Con condiciones de viento y sequedad extremas, el peligro es más grave que nunca. Los vientos de Santa Ana, que arrastran brasas y escombros por el aire, hacen que cualquier chispa pueda desencadenar un nuevo incendio. Para muchos residentes, la amenaza es inminente y constante, y las órdenes de evacuación se extienden a lo largo de una franja de casi 500 kilómetros. Las áreas más vulnerables, como Thousand Oaks, Northridge y Simi Valley, se encuentran en riesgo extremo, ya que más de 300.000 personas viven en estas zonas.

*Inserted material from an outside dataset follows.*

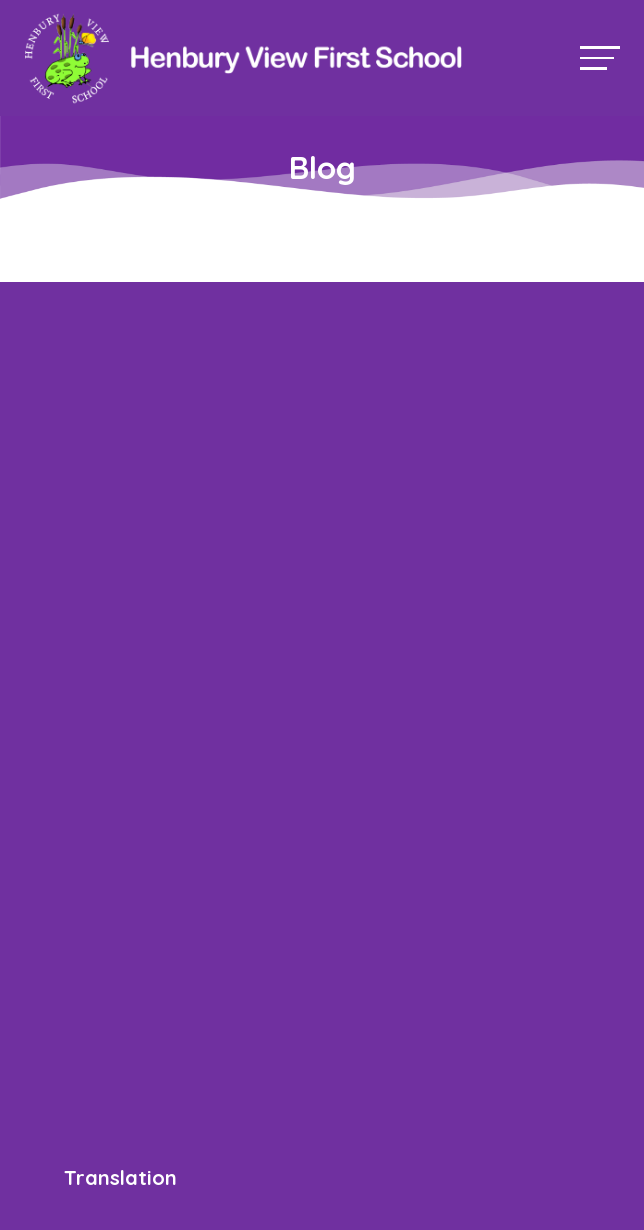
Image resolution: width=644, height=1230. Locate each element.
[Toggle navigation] (600, 57)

Los nuevos vientos ponen en riesgo más población.

El fuego ha afectado principalmente dos grandes incendios: el de Palisades, que comenzó el 7 de enero en la costa, y el incendio de Eaton, al norte de Pasadena. Ambos han destruido miles de estructuras y han dejado una estela de tragedia en su camino. El incendio de Palisades ha consumido más de 9.000 hectáreas, mientras que el de Eaton ha arrasado con casi 6.000, con ambos con niveles de contención relativamente bajos.

Los equipos de rescate y extinción de incendios luchar por contener las llamas. Una de las medidas de prevención tomadas ha sido el corte de electricidad a más de 90.000 personas para evitar que las líneas eléctricas provoquen nuevos incendios.

Los equipos de rescate y de bomberos trabajan sin descanso.

Las autoridades instan a la población a estar en alerta constante y a evacuar si se encuentran en zona de peligro, también han llevado a cabo evacuaciones de emergencia, muchas de ellas siguen en curso. En algunas zonas, los residentes están viviendo con una incertidumbre angustiante, preparándose para huir en cualquier momento, con lo esencial preparado listos para evacuar si así fuera necesario.

La situación sigue siendo crítica, y mientras los equipos de bomberos se enfrentan a los incendios con el apoyo de equipos de otros estados, como Canadá y México, el desafío de controlar las llamas sigue siendo monumental. Con la región enfrentando condiciones extremadamente secas y los vientos de Santa Ana en su punto más peligroso, los próximos días serán cruciales para determinar el rumbo de la tragedia.